练习题目 1:
根据原文回答：
(a) 索引 IND_ID 的 CLUSTERING_FACTOR 值是多少？
(b) 执行计划出错并用了聚簇因子很大的索引时，会造成大量的哪种等待事件？
(c) 新表 tmp_cf_3 是按 tmp_cf 的哪一列排序后创建的？
练习题目 2: 把原文中从“当索引的聚簇因子较高时，会导”到“Index created.”的一段照抄一遍。

原文:
┄┄┄┄┄┄

SQL>  select index_name,clustering_factor from user_indexes where index_name in ('IND_ID','IND_ID_2');
INDEX_NAME                     CLUSTERING_FACTOR
------------------------------ -----------------
IND_ID                                       443
IND_ID_2                                       9

当索引的聚簇因子较高时，会导致该索引回表的成本成大，使得该索引的综合成本越大，因此使用该索引的可能性越低。

但是，如果在执行计划出现错误，使用了该索引，并且该索引的聚簇因子很大，那么通过索引回表的次数就会很大，同时会造成大量的db file sequential read等待事件。

3.1、根据索引列重新创建表

/* 根据tmp_cf的表索引列排完序在创建新表tmp_cf_3 */

SQL> create table tmp_cf_3 as select * from tmp_cf order by id;
Table created.
/* 创建索引 */
SQL> create index ind_id_3 on tmp_cf_3(id);
Index created.
/* 执行查询 id<=6 */
SQL> select * from tmp_cf_3 where id <= 6;
6 rows selected.

┄┄┄┄┄┄

所给资料:
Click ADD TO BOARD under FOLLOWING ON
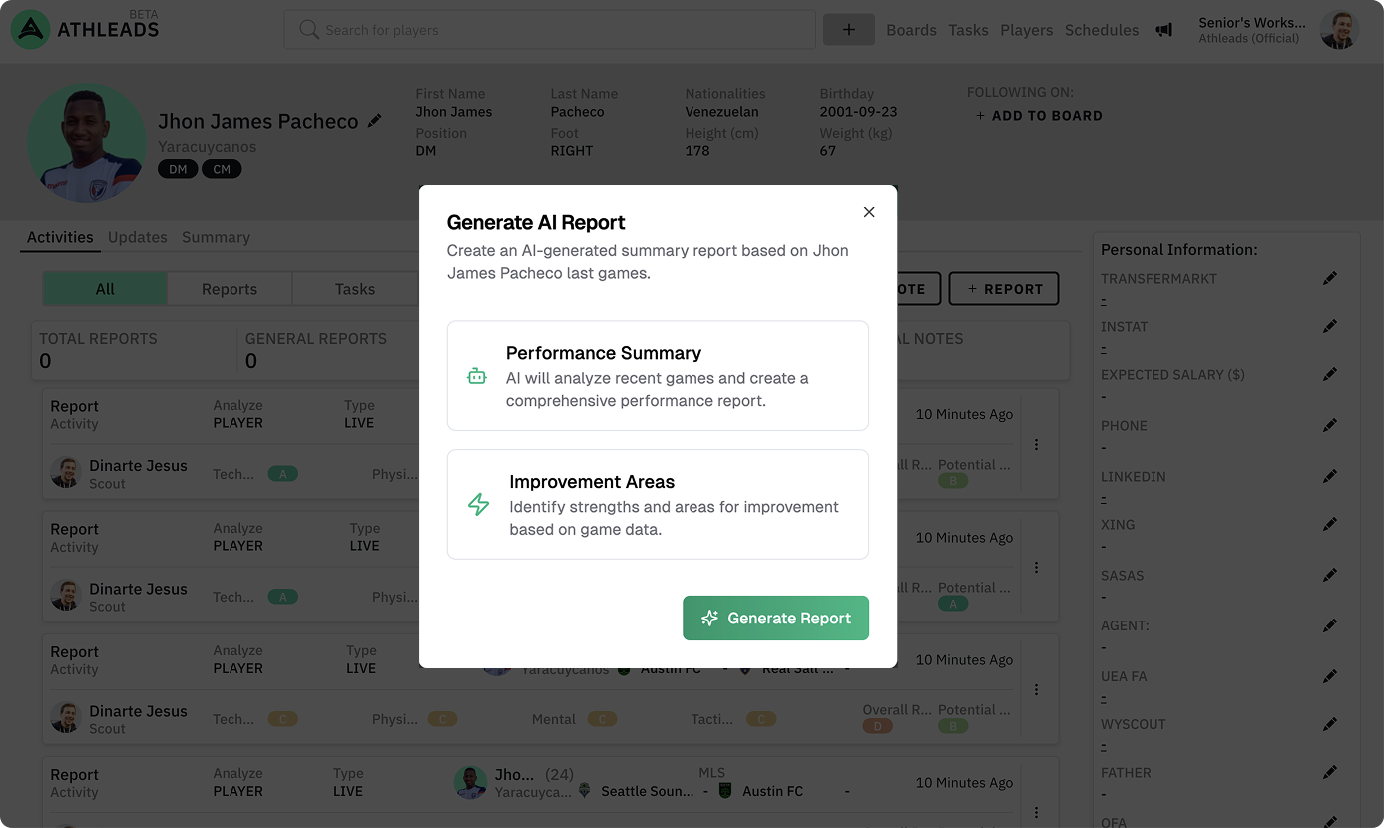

┄┄┄┄┄┄

参考答案 1:
(a) 443
(b) db file sequential read
(c) id

参考答案 2:
当索引的聚簇因子较高时，会导致该索引回表的成本成大，使得该索引的综合成本越大，因此使用该索引的可能性越低。

但是，如果在执行计划出现错误，使用了该索引，并且该索引的聚簇因子很大，那么通过索引回表的次数就会很大，同时会造成大量的db file sequential read等待事件。

3.1、根据索引列重新创建表

/* 根据tmp_cf的表索引列排完序在创建新表tmp_cf_3 */

SQL> create table tmp_cf_3 as select * from tmp_cf order by id;
Table created.
/* 创建索引 */
SQL> create index ind_id_3 on tmp_cf_3(id);
Index created.